Work request:
Please carry on the article below about AVOD and TV production financing, picking up right after its last sentence.

Page text:
----

The Emerging Role of AVOD
In 2019, the main talking point was the growth of SVOD — and to a large extent this is still the case. But as noted in the last edition of MIPBlog, AVOD is now growing fast thanks to services like Peacock, Tubi and Pluto. AVOD is a new opportunity for distributors to make money out of older shows that don’t have the same currency as they used to. It’s also a way for them to get into the channel business. A growing number of companies are launching so-called fast channels, which are often based around single shows or tightly defined editorial themes. Blue Ant Media, for example, recently launched HauntTV and Crimetime on Samsung TV Plus in Canada. Likewise, Pluto TV recently added seven niche channels via a partnership with All3Media International. It’s early days for AVOD channels, but any incremental revenue from this kind of activity can be fed directly back into a distributor’s acquisition strategy.
Of course, not to be overlooked in this category is YouTube’s increasingly ambitious approach to factual commissioning — with recently originals including four-parter 30 Days With: Bretman Rock.
Financing TV production : The Development of Strategic Collaborations
We’ve already discussed project-based alliances such as co-productions, but increasingly the pursuit of additional revenues has seen the creation of long-term alliances. In the UK, the BBC and ITV are rivals in many respects, but that didn’t stop them joining forces to form SVOD platform BritBox.
Further expanding this alliance, ITV Studios and BBC Studios India have just signed a production partnership deal to adapt popular ITV Studios scripted dramas in India. Under the terms of the deal BBC Studios India will bring to life the ITV Studios shows Gold Digger, Sticks And Stones, Trauma and 35 Days. BBC Studios will also look at taking these dramas to the ever-growing regional markets of Tamil and Telugu.
Sameer Gogate, general manager of BBC Studios India Productions, said: “British dramas really resonate with Indian audiences, as we have seen with the success of Criminal Justice and Doctor Foster.”
East-West strategic alliances are also part of this trend towards commercial and creative collaboration. A case in point is Red Arrow Studios International’s new co-development partnership with Japanese commercial broadcaster TV Asahi. The first project in development by the partners is Crazy Elevator, a new game show in which players try to reach the top of a tower to claim treasure.

----

Exercise data:
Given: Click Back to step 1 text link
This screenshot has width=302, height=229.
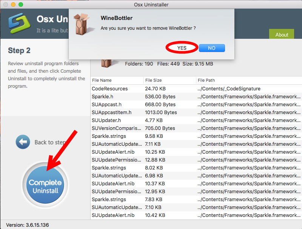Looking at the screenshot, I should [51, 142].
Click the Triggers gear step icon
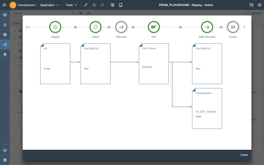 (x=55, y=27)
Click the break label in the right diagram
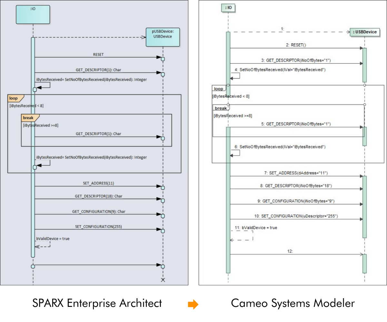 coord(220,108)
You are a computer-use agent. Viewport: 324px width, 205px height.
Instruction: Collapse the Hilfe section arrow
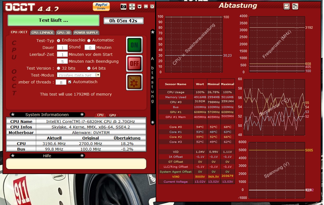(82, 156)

----

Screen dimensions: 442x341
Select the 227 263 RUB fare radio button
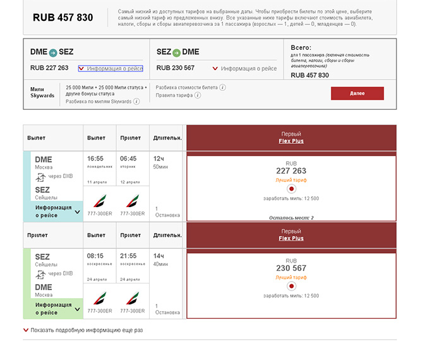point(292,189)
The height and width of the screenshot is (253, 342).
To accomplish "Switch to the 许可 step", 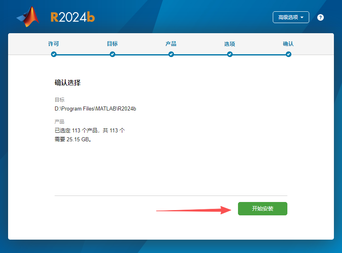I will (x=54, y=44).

----

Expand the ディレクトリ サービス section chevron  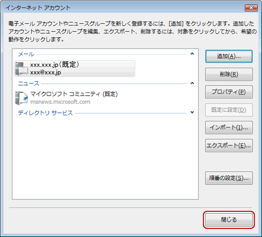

----

Expected answer:
The Public Funding Pillar
A 2019 MIPCOM Preview story noted how TV funds and tax credits play a key role in financing TV production — with an increasing number of countries extending their film-support systems to include television drama. While Covid-19 caused a hiatus in production in many parts of the world, this summary is still broadly true. Indeed, many leading production hubs around the world are relying on local subsidies and incentives to help kickstart production.
At the height of the pandemic, countries that offered subsidies and had also managed to keep the virus in check, benefited from an influx in work. A case in point is Greece, which increased its tax incentive during 2020. Despite the problems presented by the pandemic, Greece was able to host The Lost Daughter, an adaptation of Elena Ferrante’s novel starring Olivia Colman, Dakota Johnson and Paul Mescal. This was initially planned for a North American shoot but moved to Greece (the island of Spetses) during the pandemic.
Looking at some of the shows referenced above, Conversations With People was co-financed by Northern Ireland Screen, while Eden has received major production investment from Screen Australia in association with Screen NSW. Overall, Australia has attracted 13 international film and TV series since July 2020 with productions keen to secure federal and state government rebates and grants.
Worth noting also is that public sector support has played a critical role in sustaining the industry through the current crisis. Not only have governments paid the salaries of many workers during the crisis, they were also forced to step in to underwrite production insurance.